Sitting on the sidelines isn’t a good option, either. No one I’ve met has a good track record of “picking the bottom.” And we’ve all heard how high inflation can wreck retirement plans and economies.
What we thought was an old history lesson from the 1970s on economics is staring us right in the face (and right in our brokerage accounts)…
Let History Be Your Guide to Protect Against Inflation
That means we need to choose investments that battle inflation but hold their value during tough economic times. History lessons from past inflationary cycles like the 1970s can teach those willing to learn.
Real estate, for example, has been a time-tested hedge against inflation and a way to preserve wealth for not only decades, but centuries. That’s because the amount of land or buildings at any given time is simply limited, while government spending and central bank printing are not.
That’s not the only reason. Many types of real estate also generate healthy rents from tenants. And those rents tend to rise with inflation over time…
Real estate is likely to hold up better than most asset classes. That’s a great start. But knowing the different sub-sectors – and individual players within them – that are likely to perform well is better. Anything else is leaving money on the table.
Fortunately, we specialize in exactly that at Wide Moat Research.
Since real estate investment trusts (REITs) are professionally managed, well diversified, and publicly traded, they are our go-to source for real estate investments. And they’re especially well-suited for today’s environment.
REITs that can re-price rents the fastest have an advantage. Self-storage facilities and apartment buildings are great examples. As inflation rises, they can quickly adjust rents higher. That’s how their costs usually rise at a lower rate, or may not change at all, which spells greater profitability.
REITs with properties that are costly to replace benefit, too. Anyone who wants to compete with a new building faces much higher costs. That makes existing REITs more valuable.
By focusing on the best companies in the best real estate sub-sectors, investors can not only fight inflation, but even profit from it.
The Best Opportunity on My Radar Today
Over our long history, Brad and Wide Moat have published well over 1,000 articles on REITs. And our close relationship with many REIT CEOs gives us unique insight into the market.
So you know you’re in capable, experienced hands when it comes to our REIT research.
This leads me to the best name on my radar today, American Tower Corporation (AMT).
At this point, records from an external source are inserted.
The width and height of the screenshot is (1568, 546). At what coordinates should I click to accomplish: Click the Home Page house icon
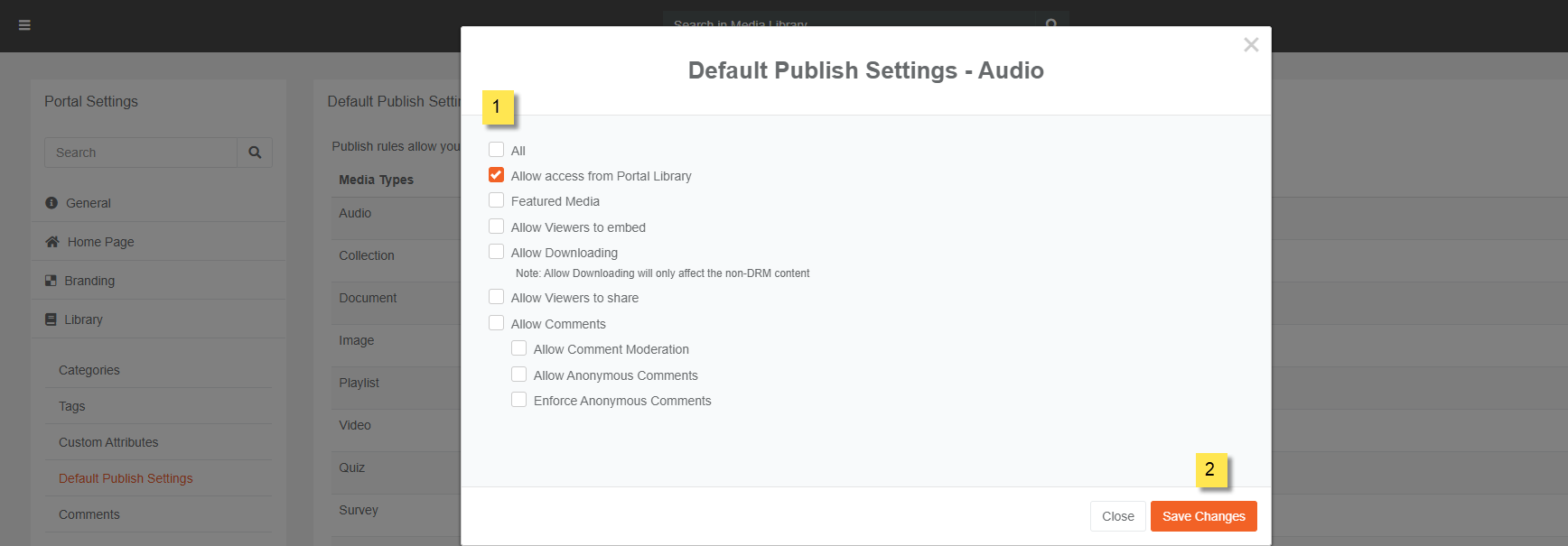(52, 242)
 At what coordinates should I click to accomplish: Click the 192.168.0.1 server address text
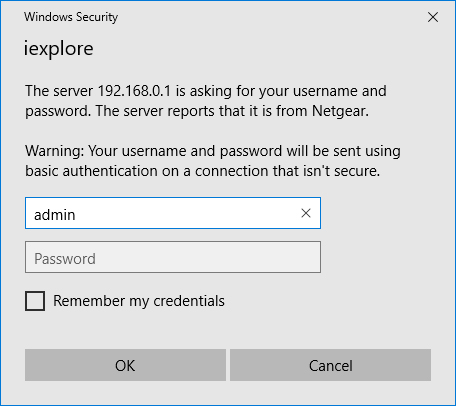coord(134,91)
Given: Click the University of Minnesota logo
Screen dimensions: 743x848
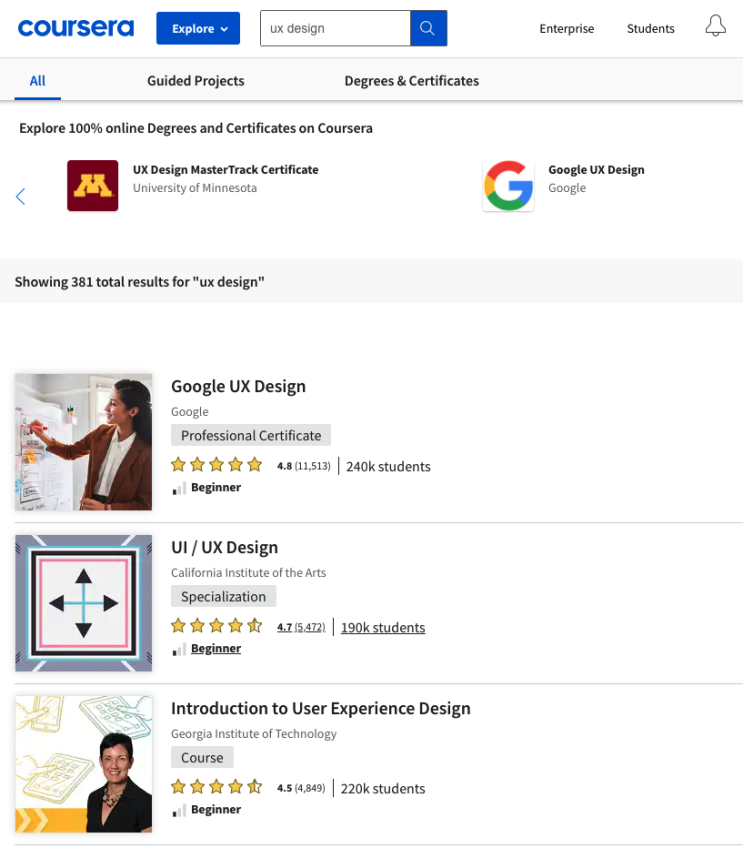Looking at the screenshot, I should (92, 185).
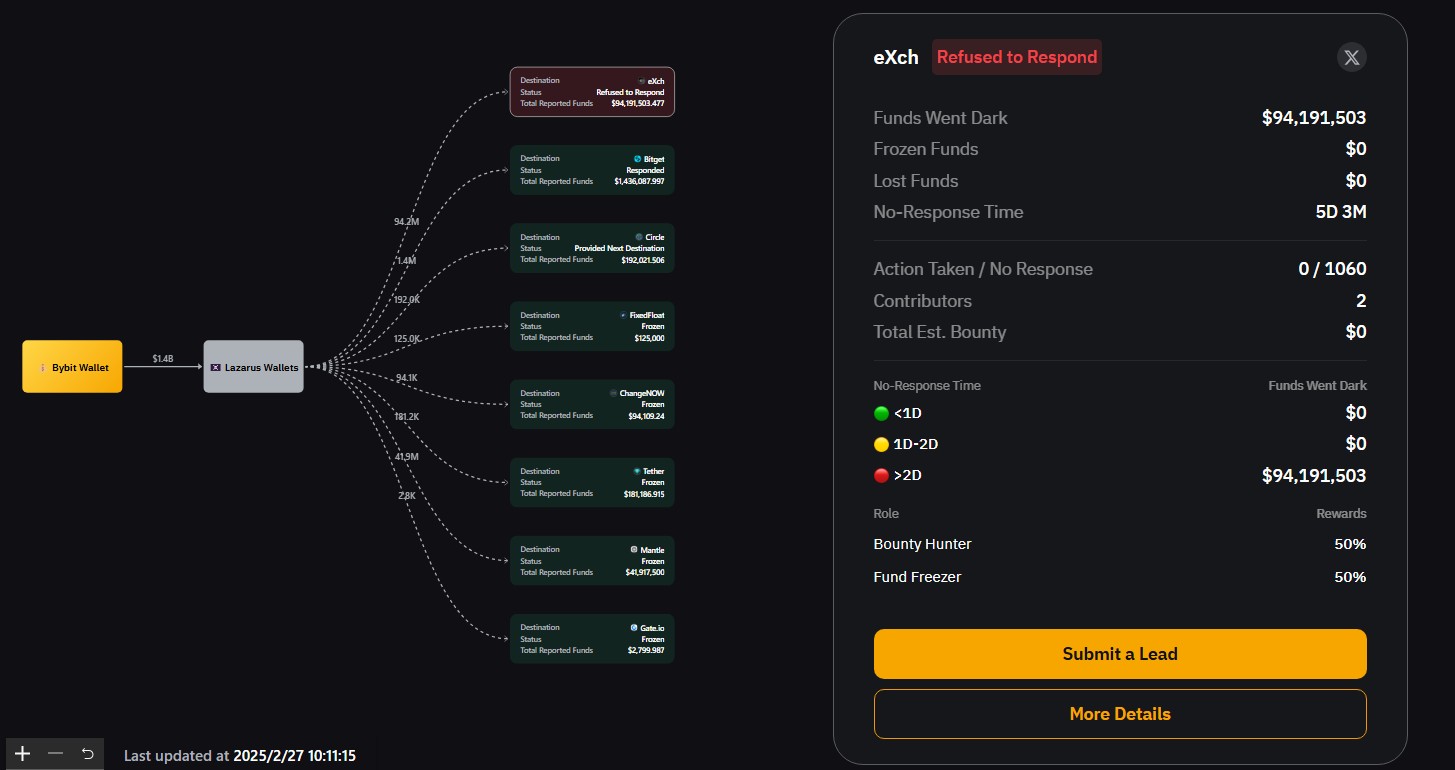Click the Bybit Wallet node icon
This screenshot has width=1455, height=770.
pos(43,367)
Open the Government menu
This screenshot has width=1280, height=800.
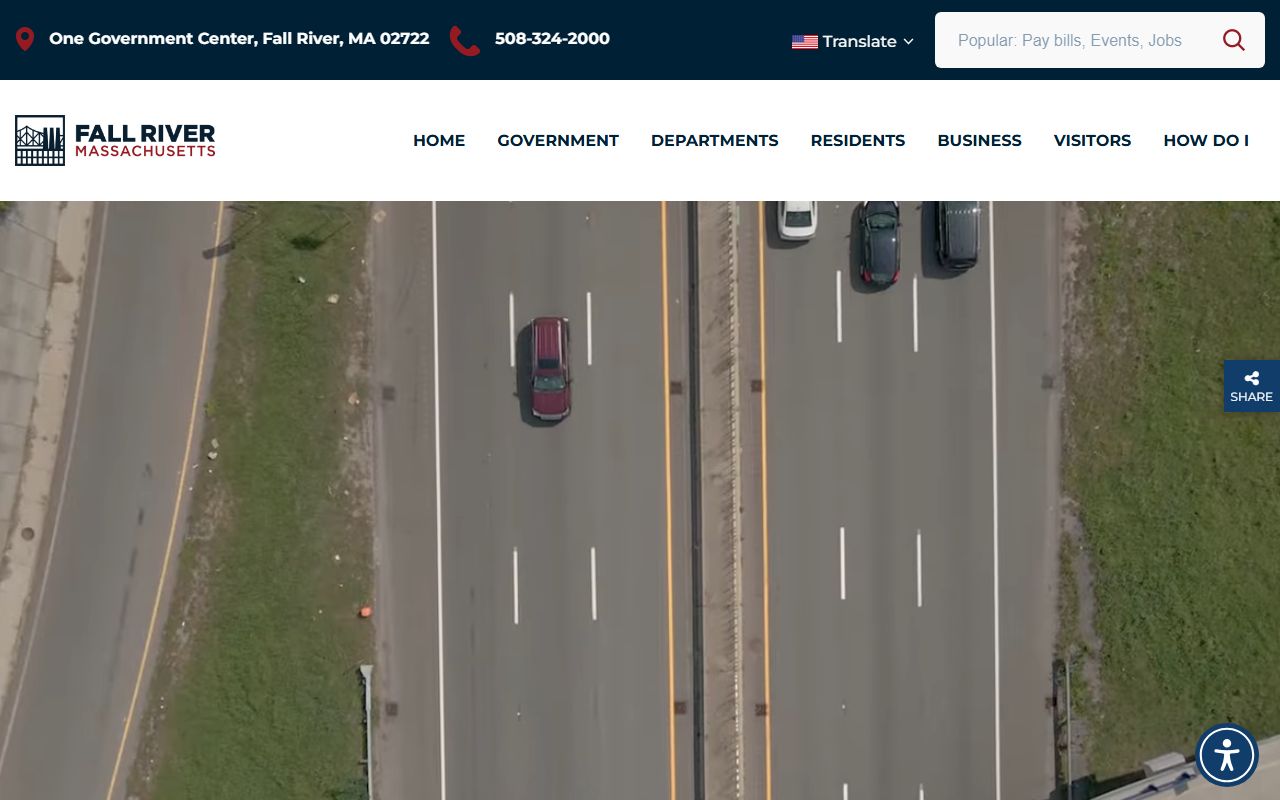pos(558,141)
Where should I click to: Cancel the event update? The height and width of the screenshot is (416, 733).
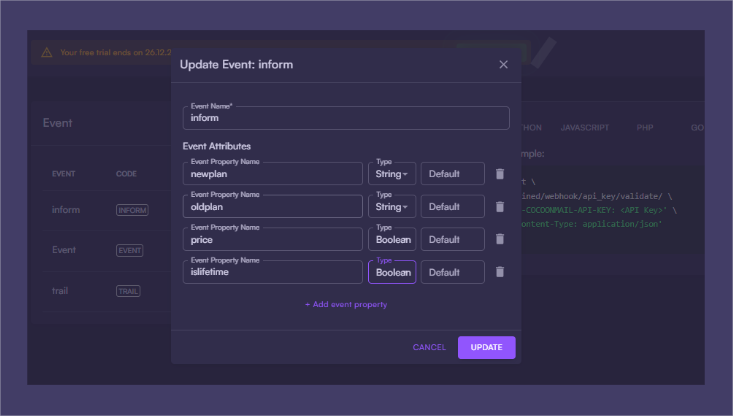point(429,347)

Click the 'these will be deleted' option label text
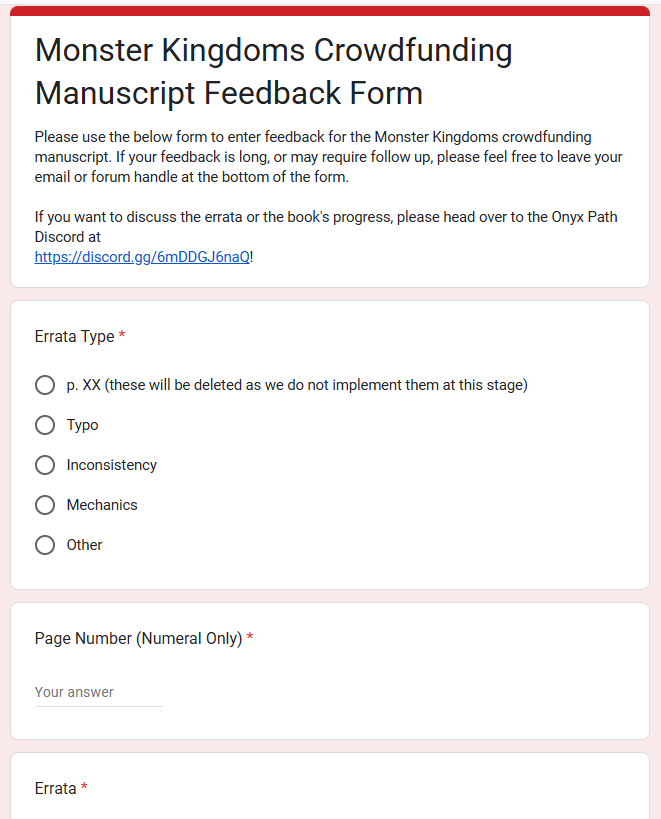click(297, 385)
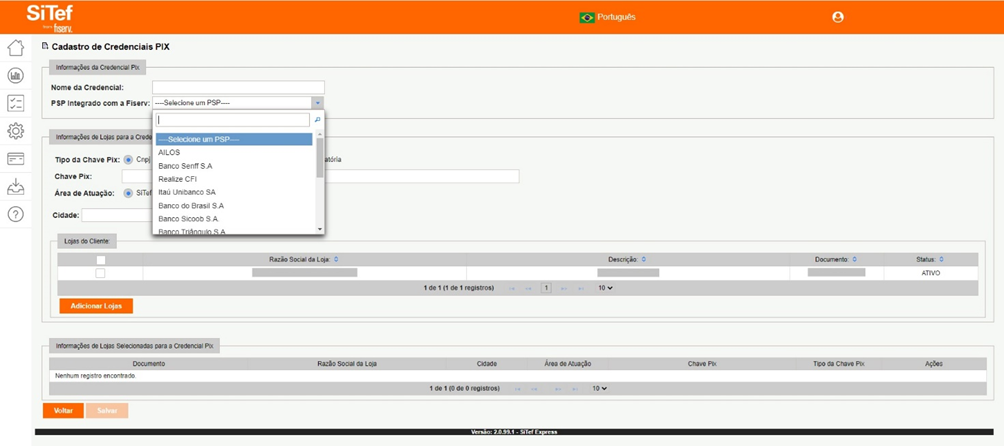Check the select-all stores header checkbox
This screenshot has width=1004, height=446.
[x=100, y=260]
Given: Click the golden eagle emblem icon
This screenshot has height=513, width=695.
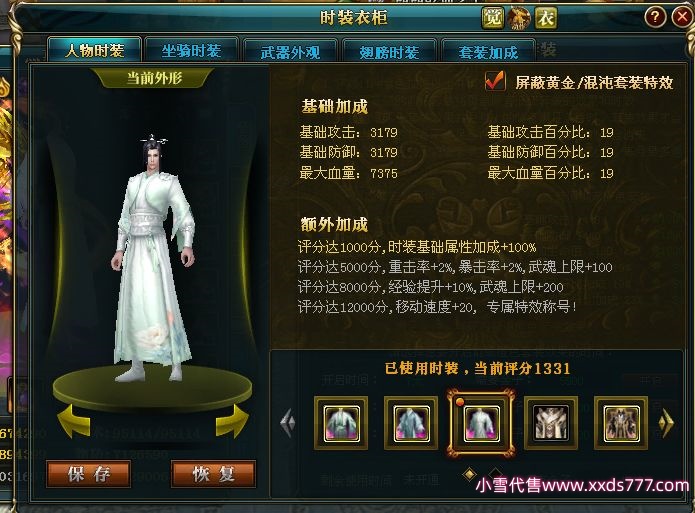Looking at the screenshot, I should point(519,18).
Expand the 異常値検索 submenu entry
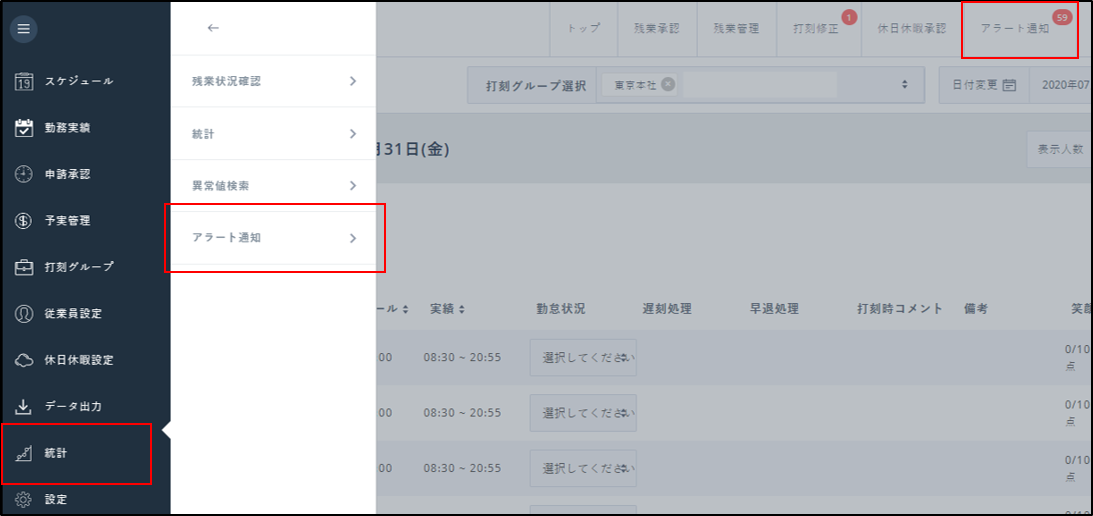The image size is (1093, 516). 273,186
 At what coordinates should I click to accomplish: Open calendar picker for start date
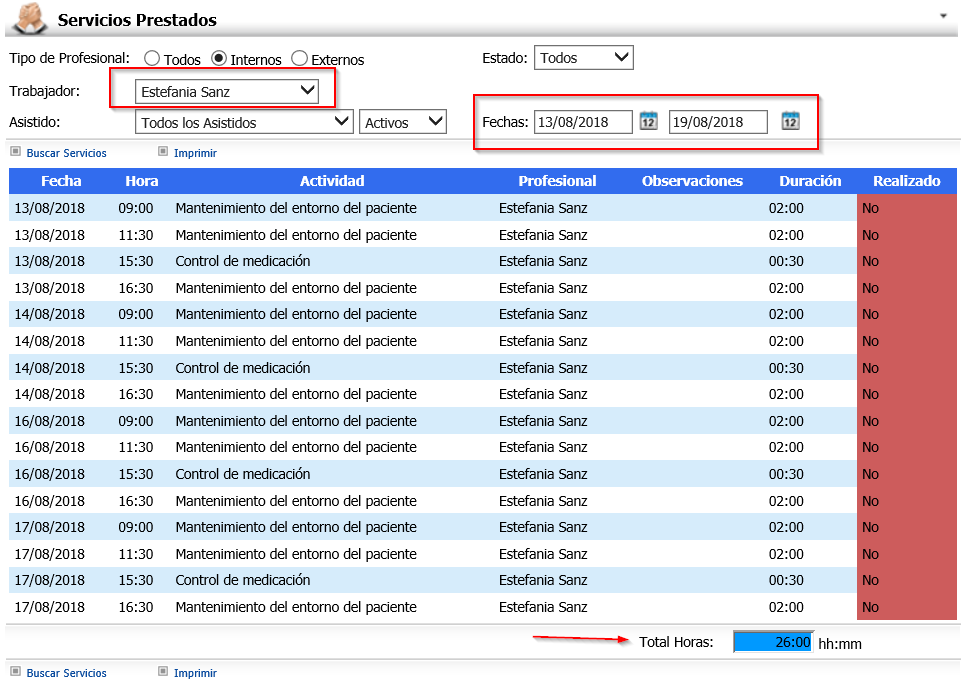tap(648, 121)
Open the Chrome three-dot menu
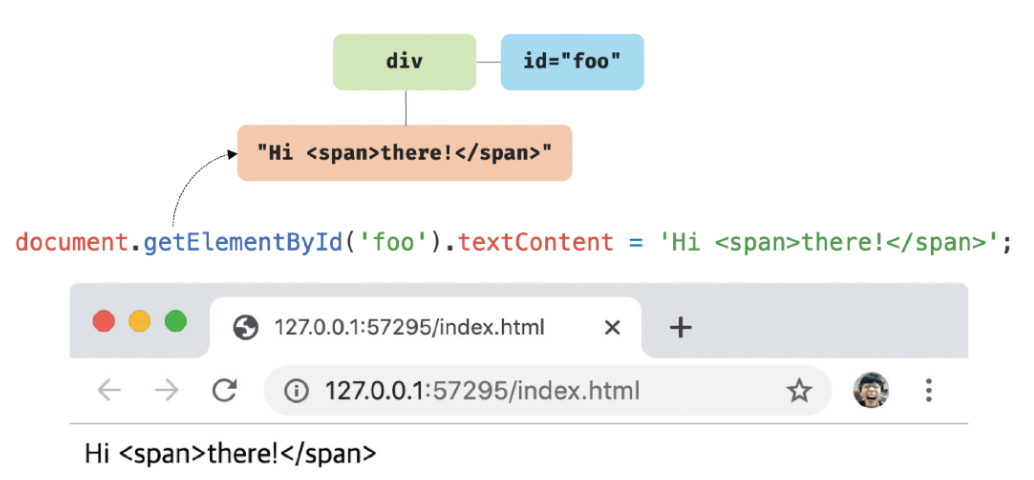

AMT has over 220,000 communication towers spread across the globe and is the largest REIT by market cap. Its unique model means it passes on many costs, including power and fuel, directly to its tenants, benefiting shareholders.
With 5G adoption increasing worldwide, AMT’s cell towers have never been in higher demand. Its largest tenants include Verizon and T-Mobile.
We know many companies, even some great ones, cut their dividend during the pandemic. But that wasn’t the case with AMT. Its quarterly dividend increased from $0.95 in Q4 2019 – right before the pandemic struck – to $1.47 quarterly last quarter.
That’s 64.6% dividend growth during the pandemic. And the company just raised it again by around 3% on September 22.
AMT is a great example of Wide Moat’s philosophy. Our goal is to find you the safest and fastest growing income streams. And that’s no matter what else is going on in the world.